Objective = From the passage on C++20 code, reproduce word for word the section that begins with the words "Along similar lines, we" and ends with "the postfix test).".

This is the code we were looking for!

And now the original function is more general, in that it can accept slices of the vector, or pointers held in other contiguous sequences, such as std::arrays.

It starts_with cleaner code and ends_with better performance

Along similar lines, we might previously have tested string prefixes and postfixes using code like this:

std::string s = "long and winding road";

if( s.substr( 0, 4 ) == "long" && // S6178 raised here
   s.size() > 4 && s.substr( s.size() - 4 ) == "road" ) {
   // ...

It does the job, but creates unnecessary temporary strings, and has several components that need to contain exactly the correct magic numbers (especially for the postfix test).

Show this code to the analyzer and S6178 will remind us we can now ‘use starts_with() to check the prefix of a string’ and “use ends_with() to check the postfix of a string’. 

if( s.starts_with("long") && s.ends_with("road") ) { /* .. */ }

Easier, safer and more performant. A combination I particularly like, when I can achieve it!

Cleaning up by erase-ing

H.L. Mencken said that, “for every complex problem there is an answer that is clear, simple, and wrong”. Maybe he was reading the C++ standard when he wrote that.

One such example is the interview question favorite: how do you remove elements from a vector? Using std::remove is only part of the answer (leading to another favorite saying: std::remove doesn’t remove!). The full answer involves passing the return from std::remove to an erase member function - known as the erase-remove idiom. For example, to remove all empty strings from a vector of strings:

v.erase(std::remove( v.begin(), v.end(), std::string{}), v.end());

Two algorithms and three iterators to achieve something so fundamental!

This will actually trigger two rules now. First: S6197 - ‘Replace with "std::ranges::remove"’ reduces two of the iterators to just the vector:

v.erase(std::ranges::remove( v, std::string()).begin(), v.end());

But the one you really want is to go straight to S6165, ‘Replace this erase-remove idiom with a "std::erase" call’. In fact that's triggered with the ranges version, too - so if you did go with S6197 first you should still end up in the right place:

std::erase(v, std::string());

It works for std::remove_if (to std::erase_if) too, and even recognizes hand-rolled removal loops like this:

auto it = m.begin();
while( it != m.end() ) {
   if( it->second == "bad" ) {
       it = m.erase( it );
   } else {

Finishing on the midpoint

The last C++20 example I’d like to share with you is a nice combination of: recognizing the intent from the pattern of code, and a common, but hard to spot pitfall that involves undefined behavior. Given two (signed) integers, a and b, if you wrote:

auto m = (a + b) / 2;

then your intention was probably to find the midpoint between them. Most of the time it probably will. Unfortunately this code may lead to integer overflow, which is undefined behavior in C++ (even in C++20, where signed integers are twos complement)!

Entries =
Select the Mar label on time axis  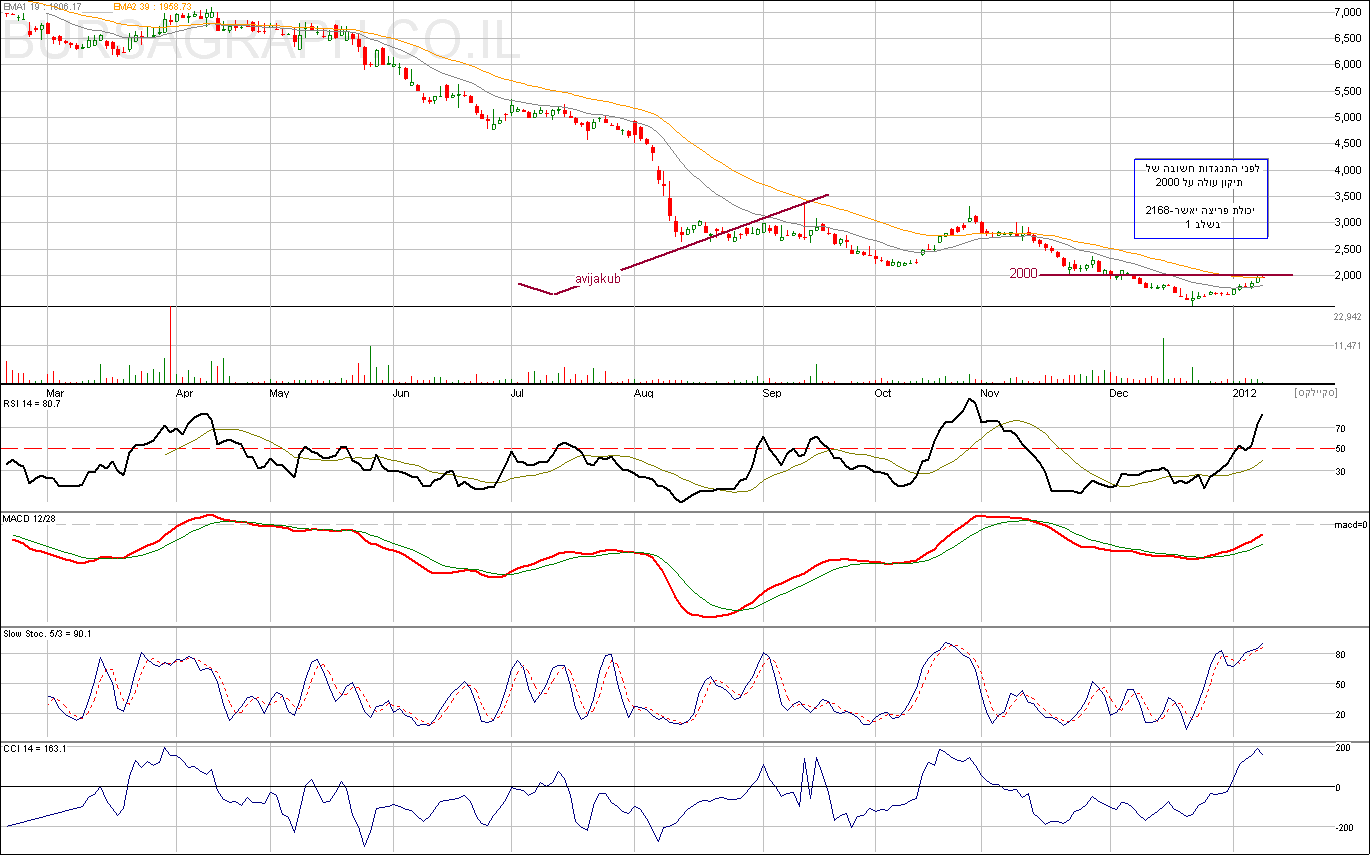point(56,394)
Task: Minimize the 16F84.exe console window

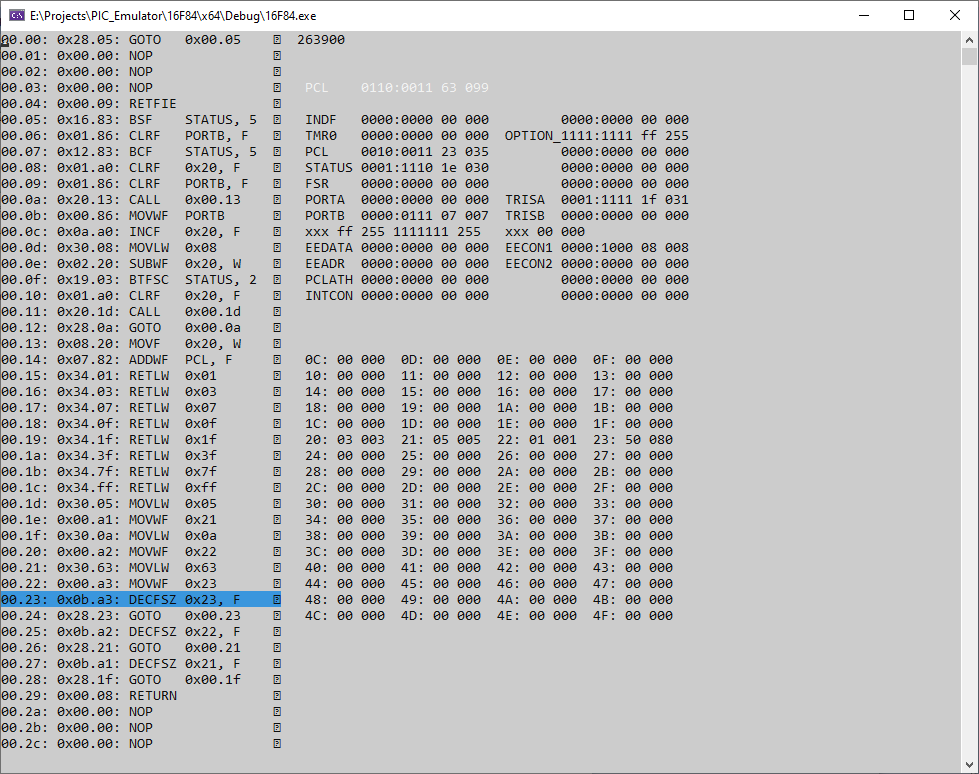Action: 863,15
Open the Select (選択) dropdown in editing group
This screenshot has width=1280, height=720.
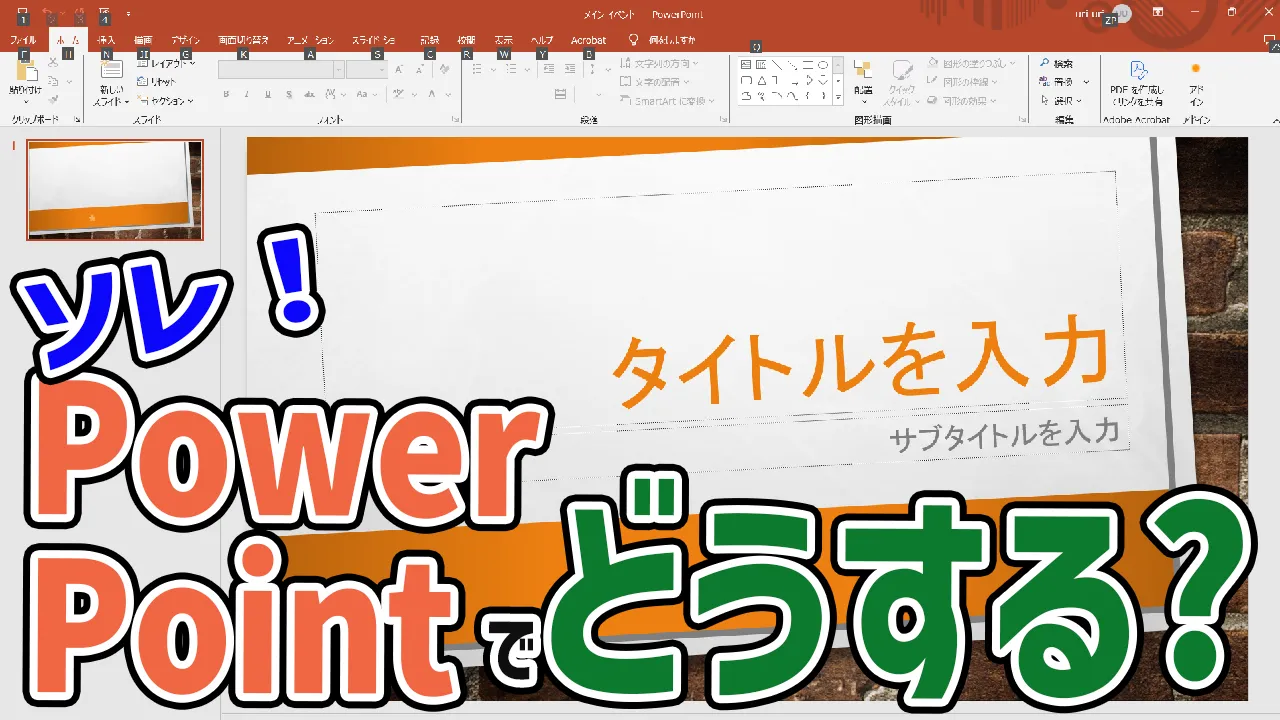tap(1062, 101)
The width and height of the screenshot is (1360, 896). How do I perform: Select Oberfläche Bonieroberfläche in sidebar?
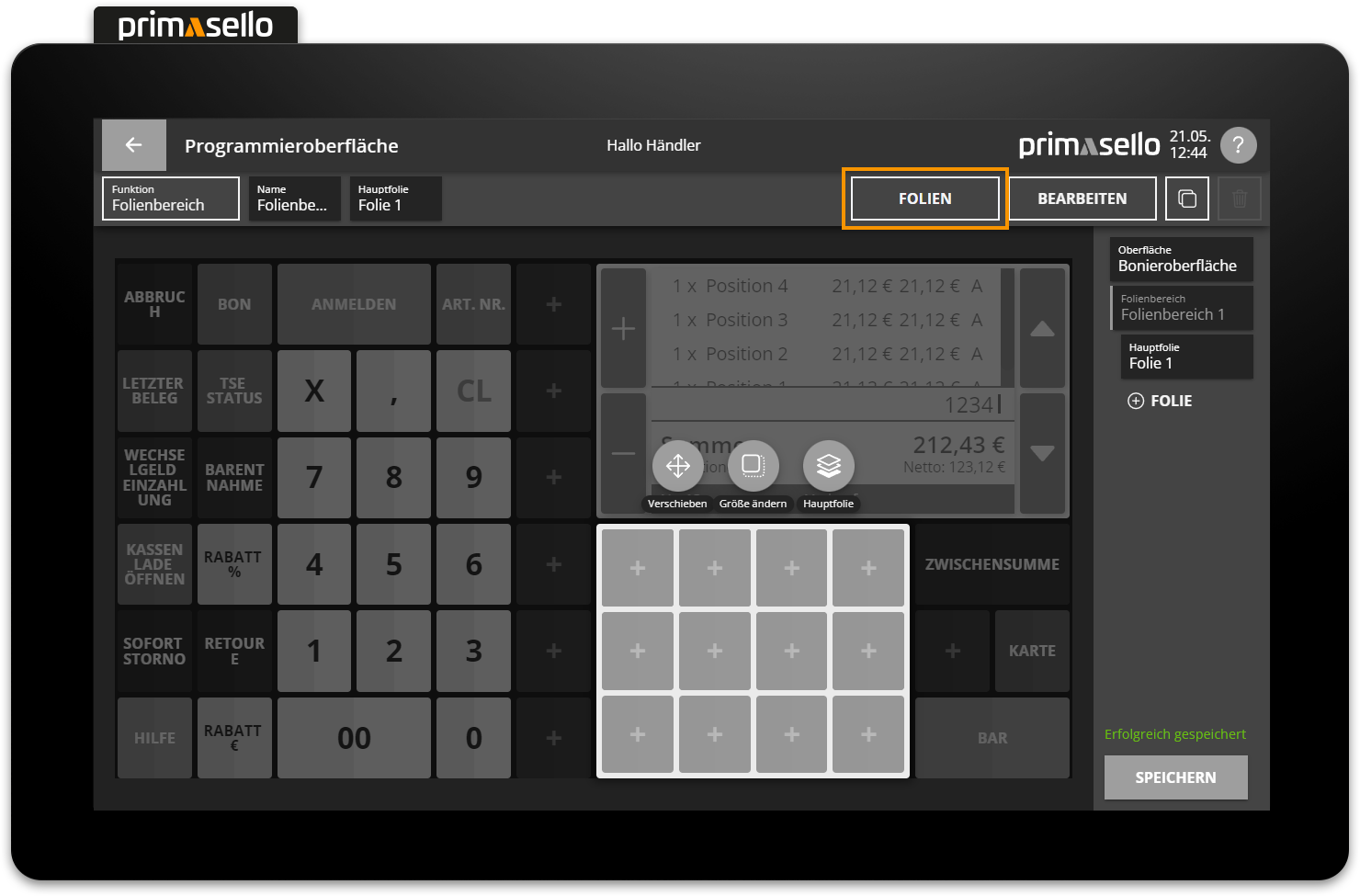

Response =
Along similar lines, we might previously have tested string prefixes and postfixes using code like this:

std::string s = "long and winding road";

if( s.substr( 0, 4 ) == "long" && // S6178 raised here
   s.size() > 4 && s.substr( s.size() - 4 ) == "road" ) {
   // ...

It does the job, but creates unnecessary temporary strings, and has several components that need to contain exactly the correct magic numbers (especially for the postfix test).